▸ TASK OBJECTIVE: How many lines in the listing below hold the word "prompt"? Answer with the number only.

▸ EXCERPTED DATA:
──────────────────────────────

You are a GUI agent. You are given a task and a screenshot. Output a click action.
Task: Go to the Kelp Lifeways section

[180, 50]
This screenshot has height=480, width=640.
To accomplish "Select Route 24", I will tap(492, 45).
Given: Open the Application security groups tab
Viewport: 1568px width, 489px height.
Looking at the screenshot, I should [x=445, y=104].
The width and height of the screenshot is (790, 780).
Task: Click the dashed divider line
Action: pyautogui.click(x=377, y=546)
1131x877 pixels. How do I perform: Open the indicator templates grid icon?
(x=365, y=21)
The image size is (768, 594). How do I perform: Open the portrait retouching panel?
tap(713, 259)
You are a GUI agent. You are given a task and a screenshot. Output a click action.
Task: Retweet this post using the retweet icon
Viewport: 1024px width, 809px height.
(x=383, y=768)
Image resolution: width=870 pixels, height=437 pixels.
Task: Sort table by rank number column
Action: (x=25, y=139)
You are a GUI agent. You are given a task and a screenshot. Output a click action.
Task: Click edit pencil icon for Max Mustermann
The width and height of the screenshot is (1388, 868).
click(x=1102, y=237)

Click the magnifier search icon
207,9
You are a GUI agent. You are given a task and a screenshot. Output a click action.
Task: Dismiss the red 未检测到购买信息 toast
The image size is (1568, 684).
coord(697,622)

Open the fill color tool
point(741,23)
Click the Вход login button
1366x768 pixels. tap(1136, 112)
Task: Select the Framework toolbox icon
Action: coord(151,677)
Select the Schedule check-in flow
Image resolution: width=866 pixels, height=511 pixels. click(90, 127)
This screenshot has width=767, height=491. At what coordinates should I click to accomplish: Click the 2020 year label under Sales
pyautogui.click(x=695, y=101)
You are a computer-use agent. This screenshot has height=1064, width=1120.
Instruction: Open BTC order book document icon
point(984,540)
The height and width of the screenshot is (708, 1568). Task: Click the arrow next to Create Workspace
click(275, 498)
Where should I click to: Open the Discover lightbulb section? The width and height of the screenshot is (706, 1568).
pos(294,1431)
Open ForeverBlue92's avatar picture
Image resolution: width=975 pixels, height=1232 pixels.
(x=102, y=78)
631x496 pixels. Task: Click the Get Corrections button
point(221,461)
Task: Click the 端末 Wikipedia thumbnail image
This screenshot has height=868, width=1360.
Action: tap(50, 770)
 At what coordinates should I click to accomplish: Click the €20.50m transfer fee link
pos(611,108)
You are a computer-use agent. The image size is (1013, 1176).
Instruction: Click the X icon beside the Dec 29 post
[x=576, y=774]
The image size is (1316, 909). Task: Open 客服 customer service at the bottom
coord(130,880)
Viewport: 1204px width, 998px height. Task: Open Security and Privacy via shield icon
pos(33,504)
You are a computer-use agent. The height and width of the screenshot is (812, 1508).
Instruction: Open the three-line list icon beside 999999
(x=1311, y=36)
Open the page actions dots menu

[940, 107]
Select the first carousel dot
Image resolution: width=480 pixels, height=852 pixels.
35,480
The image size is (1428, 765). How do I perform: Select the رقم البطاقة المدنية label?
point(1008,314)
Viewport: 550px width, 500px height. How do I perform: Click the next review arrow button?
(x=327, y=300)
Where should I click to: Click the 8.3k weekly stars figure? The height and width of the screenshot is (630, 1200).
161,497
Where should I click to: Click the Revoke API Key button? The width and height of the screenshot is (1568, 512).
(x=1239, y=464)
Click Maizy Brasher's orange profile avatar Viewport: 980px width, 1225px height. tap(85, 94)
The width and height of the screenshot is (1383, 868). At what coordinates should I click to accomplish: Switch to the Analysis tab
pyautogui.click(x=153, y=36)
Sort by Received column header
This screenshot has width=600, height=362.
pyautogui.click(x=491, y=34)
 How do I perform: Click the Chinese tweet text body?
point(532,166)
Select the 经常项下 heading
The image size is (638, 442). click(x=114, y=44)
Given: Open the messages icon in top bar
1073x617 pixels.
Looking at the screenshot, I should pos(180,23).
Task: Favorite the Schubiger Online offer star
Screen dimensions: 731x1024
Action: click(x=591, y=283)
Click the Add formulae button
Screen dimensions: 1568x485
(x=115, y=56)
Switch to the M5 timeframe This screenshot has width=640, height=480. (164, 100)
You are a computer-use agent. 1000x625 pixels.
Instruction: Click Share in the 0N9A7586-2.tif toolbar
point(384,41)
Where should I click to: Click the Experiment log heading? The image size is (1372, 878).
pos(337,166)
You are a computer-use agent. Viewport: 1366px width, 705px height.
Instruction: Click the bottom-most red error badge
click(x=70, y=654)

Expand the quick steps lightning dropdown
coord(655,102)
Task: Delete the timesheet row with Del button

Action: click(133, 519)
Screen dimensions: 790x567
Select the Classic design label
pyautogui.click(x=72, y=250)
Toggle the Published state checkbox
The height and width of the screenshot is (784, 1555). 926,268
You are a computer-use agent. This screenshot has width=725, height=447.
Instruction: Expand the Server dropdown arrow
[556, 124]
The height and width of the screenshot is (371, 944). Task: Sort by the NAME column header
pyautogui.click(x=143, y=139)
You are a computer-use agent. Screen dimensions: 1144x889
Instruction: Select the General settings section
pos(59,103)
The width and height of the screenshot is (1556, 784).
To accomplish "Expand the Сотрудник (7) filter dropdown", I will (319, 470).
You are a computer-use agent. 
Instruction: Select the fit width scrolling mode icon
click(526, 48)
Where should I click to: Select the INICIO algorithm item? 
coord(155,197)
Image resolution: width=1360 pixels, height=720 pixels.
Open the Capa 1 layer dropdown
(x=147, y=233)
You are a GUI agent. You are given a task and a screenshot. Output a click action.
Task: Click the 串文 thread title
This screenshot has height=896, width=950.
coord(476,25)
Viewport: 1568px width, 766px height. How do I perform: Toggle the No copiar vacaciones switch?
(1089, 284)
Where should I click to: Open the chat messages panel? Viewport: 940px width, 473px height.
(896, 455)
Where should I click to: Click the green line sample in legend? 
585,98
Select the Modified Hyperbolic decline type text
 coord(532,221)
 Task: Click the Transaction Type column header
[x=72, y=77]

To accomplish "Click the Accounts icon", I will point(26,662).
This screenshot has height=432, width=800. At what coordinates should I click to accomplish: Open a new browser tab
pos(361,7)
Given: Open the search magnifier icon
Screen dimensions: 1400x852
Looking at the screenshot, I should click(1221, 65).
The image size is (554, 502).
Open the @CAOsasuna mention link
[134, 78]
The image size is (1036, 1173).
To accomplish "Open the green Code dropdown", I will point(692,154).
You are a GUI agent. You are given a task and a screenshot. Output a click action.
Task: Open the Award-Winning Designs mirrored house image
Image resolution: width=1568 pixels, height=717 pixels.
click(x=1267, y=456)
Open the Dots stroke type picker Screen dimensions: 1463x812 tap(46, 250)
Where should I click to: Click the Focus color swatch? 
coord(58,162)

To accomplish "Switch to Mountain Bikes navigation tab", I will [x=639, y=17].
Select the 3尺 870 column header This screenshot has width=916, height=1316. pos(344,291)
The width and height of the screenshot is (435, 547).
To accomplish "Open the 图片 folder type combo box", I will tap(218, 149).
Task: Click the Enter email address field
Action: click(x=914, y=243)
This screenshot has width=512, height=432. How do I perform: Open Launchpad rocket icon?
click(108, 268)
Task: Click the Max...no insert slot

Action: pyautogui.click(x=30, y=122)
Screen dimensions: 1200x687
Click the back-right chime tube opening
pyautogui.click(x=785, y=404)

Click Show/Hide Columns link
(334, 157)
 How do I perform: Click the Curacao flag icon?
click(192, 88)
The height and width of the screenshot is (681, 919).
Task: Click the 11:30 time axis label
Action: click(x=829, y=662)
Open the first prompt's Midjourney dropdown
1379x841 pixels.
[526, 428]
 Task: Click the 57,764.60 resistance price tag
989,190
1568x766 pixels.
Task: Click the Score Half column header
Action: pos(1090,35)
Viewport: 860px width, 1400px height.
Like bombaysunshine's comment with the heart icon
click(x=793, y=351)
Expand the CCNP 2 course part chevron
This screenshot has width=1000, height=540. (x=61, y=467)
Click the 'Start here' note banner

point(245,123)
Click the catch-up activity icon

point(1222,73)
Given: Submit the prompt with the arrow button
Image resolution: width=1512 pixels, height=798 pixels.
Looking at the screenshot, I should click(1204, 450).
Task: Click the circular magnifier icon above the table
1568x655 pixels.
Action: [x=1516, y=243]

──────────────────────────────

▸ RESPONSE BELOW: 2